[Opening AVAILABLE RECORDS section]

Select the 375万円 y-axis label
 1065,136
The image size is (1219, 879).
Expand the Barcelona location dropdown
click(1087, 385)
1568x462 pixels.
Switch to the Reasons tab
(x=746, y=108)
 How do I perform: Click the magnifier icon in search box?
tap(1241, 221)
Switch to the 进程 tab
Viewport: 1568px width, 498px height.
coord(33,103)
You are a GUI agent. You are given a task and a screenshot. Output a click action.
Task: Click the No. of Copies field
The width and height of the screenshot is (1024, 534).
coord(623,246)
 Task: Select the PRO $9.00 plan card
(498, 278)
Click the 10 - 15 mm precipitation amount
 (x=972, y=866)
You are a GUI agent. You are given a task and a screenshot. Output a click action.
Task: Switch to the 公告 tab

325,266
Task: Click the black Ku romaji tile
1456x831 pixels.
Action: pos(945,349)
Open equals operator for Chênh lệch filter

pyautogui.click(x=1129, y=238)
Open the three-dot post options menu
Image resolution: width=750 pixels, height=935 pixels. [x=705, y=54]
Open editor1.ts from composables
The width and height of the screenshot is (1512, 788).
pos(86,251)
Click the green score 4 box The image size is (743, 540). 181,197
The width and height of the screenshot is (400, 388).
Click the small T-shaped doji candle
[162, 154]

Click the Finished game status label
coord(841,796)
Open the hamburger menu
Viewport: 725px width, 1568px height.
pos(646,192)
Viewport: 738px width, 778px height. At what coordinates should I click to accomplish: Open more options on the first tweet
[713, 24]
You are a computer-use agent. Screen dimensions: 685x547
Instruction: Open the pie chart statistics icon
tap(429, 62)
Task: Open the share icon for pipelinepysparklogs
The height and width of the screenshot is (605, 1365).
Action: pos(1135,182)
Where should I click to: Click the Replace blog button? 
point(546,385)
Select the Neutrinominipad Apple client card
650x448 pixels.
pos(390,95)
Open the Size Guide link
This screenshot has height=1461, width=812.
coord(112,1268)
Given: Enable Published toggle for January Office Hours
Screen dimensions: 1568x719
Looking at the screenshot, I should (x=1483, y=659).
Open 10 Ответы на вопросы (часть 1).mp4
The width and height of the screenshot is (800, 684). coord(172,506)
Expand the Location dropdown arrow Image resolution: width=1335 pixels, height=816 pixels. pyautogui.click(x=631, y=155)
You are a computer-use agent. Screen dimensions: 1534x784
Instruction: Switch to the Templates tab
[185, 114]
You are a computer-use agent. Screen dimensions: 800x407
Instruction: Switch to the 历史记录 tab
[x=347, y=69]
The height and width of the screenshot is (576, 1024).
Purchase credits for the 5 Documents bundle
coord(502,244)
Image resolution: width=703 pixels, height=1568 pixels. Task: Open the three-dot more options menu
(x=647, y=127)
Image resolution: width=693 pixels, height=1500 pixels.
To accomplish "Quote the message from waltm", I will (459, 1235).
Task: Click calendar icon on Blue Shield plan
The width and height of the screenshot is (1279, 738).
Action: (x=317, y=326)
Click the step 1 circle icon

[Closing AVAILABLE RECORDS section]

▸ **EXERCISE DETAILS**
Looking at the material above, count the lines that hold "computer" and give the total alone.

▸ **ANSWER BOX**
3